Moda en el Super Bowl: los looks que robaron cámara y sacudieron la industria

El Super Bowl LX no fue solo fútbol americano. Nunca lo es. Desde hace años, el evento más visto del planeta en un solo día se ha convertido también en una pasarela sin alfombra roja oficial, donde cada aparición cuenta y cada look termina siendo noticia. Este año no fue la excepción.

Los que más hablaron

Bad Bunny —cuyo nombre real es Benito Antonio Martínez Ocasio— fue uno de los más comentados fuera de la cancha. El artista puertorriqueño apareció con un conjunto blanco con detalles dorados que mezclaba estética urbana con guiños a su herencia caribeña.

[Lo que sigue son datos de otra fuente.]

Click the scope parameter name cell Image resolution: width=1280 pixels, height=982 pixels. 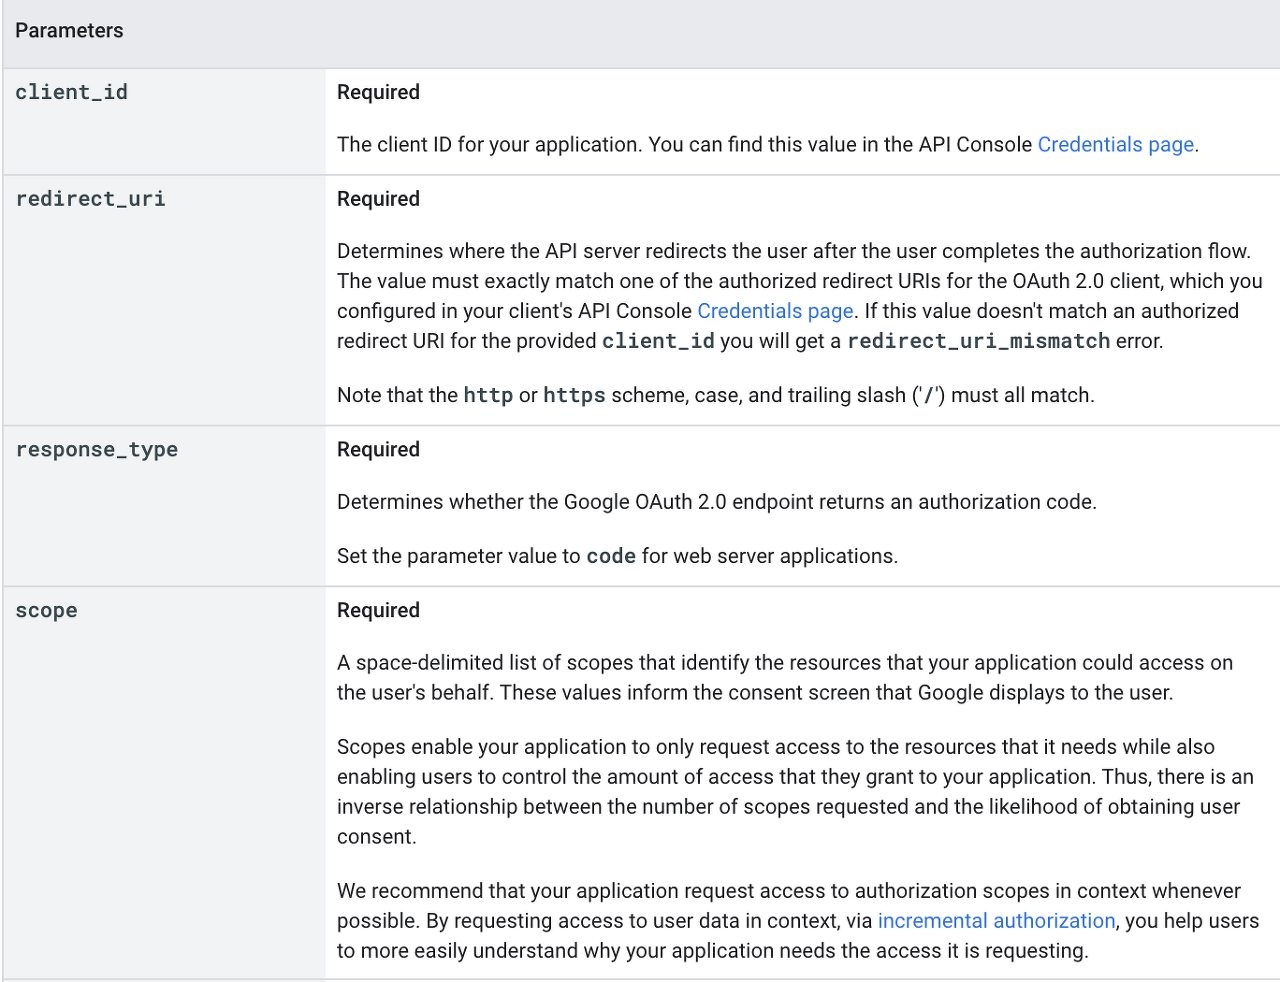coord(46,611)
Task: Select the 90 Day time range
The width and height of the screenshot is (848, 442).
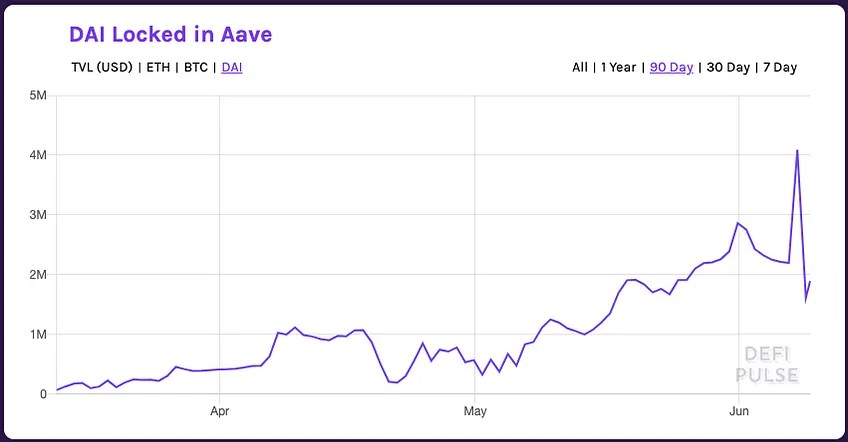Action: click(x=671, y=68)
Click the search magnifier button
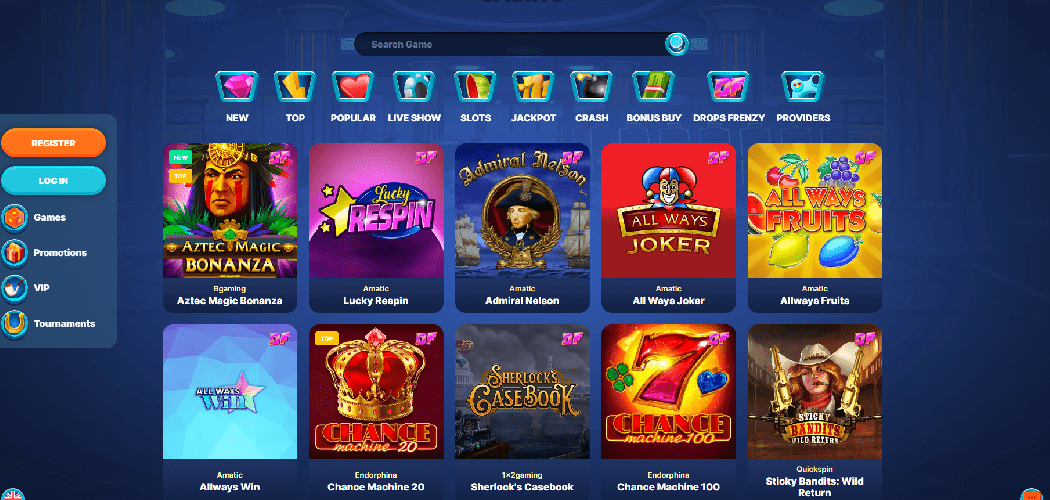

El resultado: más de 20 millones de impresiones combinadas en Instagram y TikTok en menos de 24 horas.

Zendaya, siempre un referente del estilo contemporáneo, optó por un vestido estructurado con acabados metálicos, alineado con la tendencia futurista que domina las colecciones de 2026 y que parece no querer irse.

En el terreno deportivo, jugadores como Patrick Mahomes y Travis Kelce también se sumaron al desfile: sus looks athleisure de firmas como Nike y Balenciaga —donde la sostenibilidad y el lujo deportivo conviven con naturalidad— dejaron claro que el vestidor ya no es un espacio ajeno a la moda.

El impacto en las búsquedas y las ventas

El efecto fue inmediato. Las prendas y marcas que aparecieron en el evento dispararon sus búsquedas en plataformas de compra online: el conjunto de Bad Bunny, por ejemplo, generó un aumento del 35% en consultas de compra en sitios especializados.

Para los expertos en moda, este fenómeno ya no es una sorpresa sino una tendencia consolidada: los grandes eventos deportivos globales influyen directamente en las colecciones de temporada y en los hábitos de consumo, especialmente entre personas de 18 a 35 años. El estadio, en definitiva, se ha convertido en una extensión de la semana de la moda.